Thursday, December 30, 2010

THTB 2011 Predictions

I finished up my predictions for 2011 during today's Wall St snoozefest.  As always, these are just my opinions and they shouldn't be used as investment advice. 

Here we go:

1.  The US dollar will strengthen in the first half of the year thanks to the European debt crisis.  This trend will then reverse midyear and the USD will close down 10% from 2010 levels by the end of the year.

2.  Treasuries will trade in a large range early in the year before selling off later on as the Fed turns off QE2 and/or the the bond vigilantes finally get their way.  The 10 year bond will end the year at 4.5%.

3.  Gold will trade violently between $1000-$2000 as it reacts to inflationary and deflationary panics based on various central banking decisions that are made around the world in 2011.  Gold will end the year at $1700 due to increasing demand as fears around fiat currencies continue to rise.

4.  China will encounter severe inflationary issues and will raise rates substantially in order to avoid social unrest and political turmoil.  I think these efforts will fail and I wouldn't be surprised to see another " Tiananmen Square" type event by the end of the year.

5.  Two of the PIIGS will default and leave the Euro in an attempt to get their arms around their solvency issues.  Just so we're clear here:  A debt restructuring/haircut will be counted as a default.

6.  Stocks:  Volatility will rule the day. Equities will rise early in the year as a result of a massive European capital flight to safety.  This will also help the treasury market.   The S&P will then sell off hard as bond yields begin rising and the markets slowly realizes that the "economic recovery" was the recovery that never came.  The S&P will close down 20% from today's levels by the end of 2011.

7.  Oil and other commodities will see violent volatility as inflation/currency fears battle huge drop offs in demand as the economy slows down dramatically.  This will trigger a giant tug of war on price.  Oil will trade in a range of $50-150 dollars during the year and will end the year at $70.

8.  1-2 states will default and will need restructure their debts.

9.  President Obama's approval rating will fall below 30% as the economy fails to  recover and continues it's downward spiral.

10.  One TBTF institution will need to be bailed out for a second time.  If Congress refuses to approve the bailout then 1 TBTF bank will fail(unlikely scenario).

11.  Housing prices will steadily continue dropping throughout the year and will end up down 20% down from today's levels.  I will end my last prediction with an important graph.

One only needs to look at the chart below to see where home prices are eventually heading.  In case you are blind or can't read let me help you:  Home prices will eventually head back to their 2000 pre bubble levels.  This may take several years but all bubbles revert to the mean.  Just look at where tulip prices are today versus the 1630's!

Anyone involved in housing needs to eat a huge piece of "Reality Pie" and realize that prices are never coming back.  Rates are going to rise and things are only going to get worse.

The Fed has basically thrown everything but the kitchen sink at housing for 3 years and it has done NOTHING to stop the price declines.  Take this chart and hold it as a reminder in your back pocket and make sure you look at it if you ever have any urge to buy a house. 

Now is definately NOT the time to buy:


Anonymous said...

China will encounter severe inflationary issues and will raise rates substantially in order to avoid social unrest and political turmoil.
If you are right, we will end very soon in a deflationary situation.

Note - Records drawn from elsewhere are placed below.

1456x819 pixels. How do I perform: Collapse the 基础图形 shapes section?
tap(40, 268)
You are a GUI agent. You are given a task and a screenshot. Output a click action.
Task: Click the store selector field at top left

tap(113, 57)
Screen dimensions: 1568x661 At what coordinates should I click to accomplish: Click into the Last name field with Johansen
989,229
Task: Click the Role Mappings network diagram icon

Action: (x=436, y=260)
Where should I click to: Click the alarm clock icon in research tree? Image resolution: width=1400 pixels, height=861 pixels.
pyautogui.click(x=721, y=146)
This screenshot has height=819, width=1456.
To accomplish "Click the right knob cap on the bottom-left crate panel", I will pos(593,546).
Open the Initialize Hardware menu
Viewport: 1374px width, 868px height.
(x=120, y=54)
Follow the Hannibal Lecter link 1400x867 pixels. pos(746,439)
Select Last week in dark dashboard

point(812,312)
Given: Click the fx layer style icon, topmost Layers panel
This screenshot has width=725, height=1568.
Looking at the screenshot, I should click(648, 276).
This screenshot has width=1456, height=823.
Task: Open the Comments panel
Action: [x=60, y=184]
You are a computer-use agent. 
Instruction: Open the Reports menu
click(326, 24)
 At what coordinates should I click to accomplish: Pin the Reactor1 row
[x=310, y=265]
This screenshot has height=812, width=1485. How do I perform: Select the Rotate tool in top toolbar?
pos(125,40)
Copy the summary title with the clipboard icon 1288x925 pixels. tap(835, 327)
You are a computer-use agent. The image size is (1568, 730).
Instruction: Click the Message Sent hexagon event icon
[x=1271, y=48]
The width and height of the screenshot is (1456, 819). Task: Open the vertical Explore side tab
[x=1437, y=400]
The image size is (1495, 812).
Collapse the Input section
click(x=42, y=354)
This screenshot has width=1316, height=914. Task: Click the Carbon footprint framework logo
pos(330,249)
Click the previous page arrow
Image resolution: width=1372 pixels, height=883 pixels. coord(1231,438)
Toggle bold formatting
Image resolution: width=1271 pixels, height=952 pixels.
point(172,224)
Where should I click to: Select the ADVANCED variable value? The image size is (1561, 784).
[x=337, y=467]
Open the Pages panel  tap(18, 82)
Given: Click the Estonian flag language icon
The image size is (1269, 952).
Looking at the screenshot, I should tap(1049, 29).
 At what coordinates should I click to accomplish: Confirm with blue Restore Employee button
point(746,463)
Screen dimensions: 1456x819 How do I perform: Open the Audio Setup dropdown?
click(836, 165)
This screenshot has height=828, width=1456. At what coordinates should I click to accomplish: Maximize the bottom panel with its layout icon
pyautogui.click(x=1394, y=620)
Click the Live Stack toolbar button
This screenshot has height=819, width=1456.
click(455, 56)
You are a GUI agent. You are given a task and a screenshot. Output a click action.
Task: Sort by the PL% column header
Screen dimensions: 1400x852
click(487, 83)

Forget about any hausse in the stock market. The bulls will be slaughtered. So your forecasts are a bit contradictory. But very interesting though. Have a good new year 2011.

Jeff said...


I hear ya. There are a lot of crosswinds.

If inflation keepd rising in China then it likely means we are continuing to print and send more dollars to China.

This will be inflationary over here as well. Eventually we will be forced to tighten and you will see some deflationary panics.

I think we end up seeing both inflation and deflation next year.

GOnna be interesting. We will see how I did this time next year.

Happy New Year!

rockguitarist89 said...

Can someone (maybe THTB) please explain to me why the falling rates on houses is a bad thing for new buyers? I'm very new to this and can't understand why falling rates are bad for new buyers.

For existing home buyers, from what I understand their houses are falling in value. Why is this bad for new buyers? Wouldn't lower, falling rates mean you can get new houses for cheaper than you could before? Maybe I'm looking at this from a "value investing" point of view and don't understand the differences betweeen the two.

Please help me out! Excellent predicitions THTB!

Jeff said...


The only way real estate appreciates is when you buy when rates are high and they drop.

If you buy using low rates and they rise then the value of your house will drop.

Rates are much more likely to rise from here so this will be a huge headwind for u moving forward.

If you are looking for a place to live for the next 30 years and are not trying to buy for investment purposes than go for it.

Just realize you could very well end up losing money as rates rise.

I would not advise anyone to be taking out mortgages right now though in general. Housing is just too risky.

Rent and hang out until the dust settles.